| Exercise inputs |

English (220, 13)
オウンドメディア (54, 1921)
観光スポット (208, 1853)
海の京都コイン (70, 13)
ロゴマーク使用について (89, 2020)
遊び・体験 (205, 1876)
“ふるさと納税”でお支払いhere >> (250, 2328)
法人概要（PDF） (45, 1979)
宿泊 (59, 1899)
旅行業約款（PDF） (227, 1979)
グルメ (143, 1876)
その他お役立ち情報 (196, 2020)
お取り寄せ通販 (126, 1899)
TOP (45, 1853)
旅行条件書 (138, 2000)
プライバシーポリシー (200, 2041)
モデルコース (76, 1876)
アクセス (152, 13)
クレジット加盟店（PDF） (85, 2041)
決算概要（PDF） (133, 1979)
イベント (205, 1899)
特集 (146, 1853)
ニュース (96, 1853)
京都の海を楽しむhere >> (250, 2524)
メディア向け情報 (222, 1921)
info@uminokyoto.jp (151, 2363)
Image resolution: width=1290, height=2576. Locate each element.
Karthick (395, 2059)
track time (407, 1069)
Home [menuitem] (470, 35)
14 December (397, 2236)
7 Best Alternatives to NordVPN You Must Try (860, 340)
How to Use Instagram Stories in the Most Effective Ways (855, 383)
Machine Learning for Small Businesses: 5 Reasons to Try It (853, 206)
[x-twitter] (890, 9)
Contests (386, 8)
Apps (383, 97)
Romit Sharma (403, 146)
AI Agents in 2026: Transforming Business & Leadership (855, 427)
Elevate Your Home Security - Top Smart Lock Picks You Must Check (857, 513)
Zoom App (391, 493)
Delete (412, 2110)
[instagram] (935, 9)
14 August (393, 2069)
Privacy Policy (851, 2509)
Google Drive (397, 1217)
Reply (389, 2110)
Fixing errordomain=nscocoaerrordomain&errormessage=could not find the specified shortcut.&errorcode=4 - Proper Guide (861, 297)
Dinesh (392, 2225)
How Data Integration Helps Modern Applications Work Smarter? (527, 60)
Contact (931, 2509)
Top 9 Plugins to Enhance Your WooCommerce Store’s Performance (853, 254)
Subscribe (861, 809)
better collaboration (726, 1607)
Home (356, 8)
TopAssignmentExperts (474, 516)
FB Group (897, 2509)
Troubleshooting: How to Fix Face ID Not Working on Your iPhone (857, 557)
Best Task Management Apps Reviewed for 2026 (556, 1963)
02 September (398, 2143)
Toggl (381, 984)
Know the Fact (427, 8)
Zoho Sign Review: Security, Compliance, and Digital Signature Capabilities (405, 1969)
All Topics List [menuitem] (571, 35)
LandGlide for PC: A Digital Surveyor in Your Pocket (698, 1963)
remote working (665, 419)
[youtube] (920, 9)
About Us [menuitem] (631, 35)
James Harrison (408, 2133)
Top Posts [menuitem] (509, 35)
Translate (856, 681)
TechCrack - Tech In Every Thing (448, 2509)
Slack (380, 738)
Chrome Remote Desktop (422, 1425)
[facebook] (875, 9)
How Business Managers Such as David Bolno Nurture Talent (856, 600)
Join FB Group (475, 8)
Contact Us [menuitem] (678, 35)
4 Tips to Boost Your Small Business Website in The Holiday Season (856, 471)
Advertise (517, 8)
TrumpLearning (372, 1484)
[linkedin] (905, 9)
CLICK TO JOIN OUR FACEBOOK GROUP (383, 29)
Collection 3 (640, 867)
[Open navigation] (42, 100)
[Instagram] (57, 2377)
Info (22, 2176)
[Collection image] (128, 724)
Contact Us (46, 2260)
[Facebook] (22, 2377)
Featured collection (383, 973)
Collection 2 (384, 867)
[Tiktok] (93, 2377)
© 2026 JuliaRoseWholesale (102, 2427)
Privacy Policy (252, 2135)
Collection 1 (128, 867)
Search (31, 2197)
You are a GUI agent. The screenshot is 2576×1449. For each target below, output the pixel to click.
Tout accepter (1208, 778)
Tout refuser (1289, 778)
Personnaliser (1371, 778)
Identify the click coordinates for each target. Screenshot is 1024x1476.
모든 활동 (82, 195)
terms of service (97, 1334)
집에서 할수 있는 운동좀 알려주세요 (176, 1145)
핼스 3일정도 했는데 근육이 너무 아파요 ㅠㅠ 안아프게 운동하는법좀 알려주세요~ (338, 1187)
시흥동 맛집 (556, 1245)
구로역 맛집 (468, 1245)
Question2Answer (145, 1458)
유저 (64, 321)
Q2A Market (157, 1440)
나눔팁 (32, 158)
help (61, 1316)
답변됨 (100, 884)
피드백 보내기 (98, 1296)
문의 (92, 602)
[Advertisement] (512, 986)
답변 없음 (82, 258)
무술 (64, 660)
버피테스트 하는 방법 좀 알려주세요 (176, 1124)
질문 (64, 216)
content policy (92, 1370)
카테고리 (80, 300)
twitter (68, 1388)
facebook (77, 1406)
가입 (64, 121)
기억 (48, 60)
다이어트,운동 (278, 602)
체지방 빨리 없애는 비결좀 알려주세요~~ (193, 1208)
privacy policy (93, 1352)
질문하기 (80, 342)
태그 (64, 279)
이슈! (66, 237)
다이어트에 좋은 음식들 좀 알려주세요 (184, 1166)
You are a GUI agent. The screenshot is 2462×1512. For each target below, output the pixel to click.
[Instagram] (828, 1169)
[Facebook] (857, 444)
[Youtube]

| Work instructions |
Each line of the data that includes "below" should be copied.

| Written reply |
You are a GUI agent. The screenshot is 2576×1449. For each target below, output the pixel to click.
You are a GUI agent. The screenshot is 2462×1512. For each target below, output the pixel to click.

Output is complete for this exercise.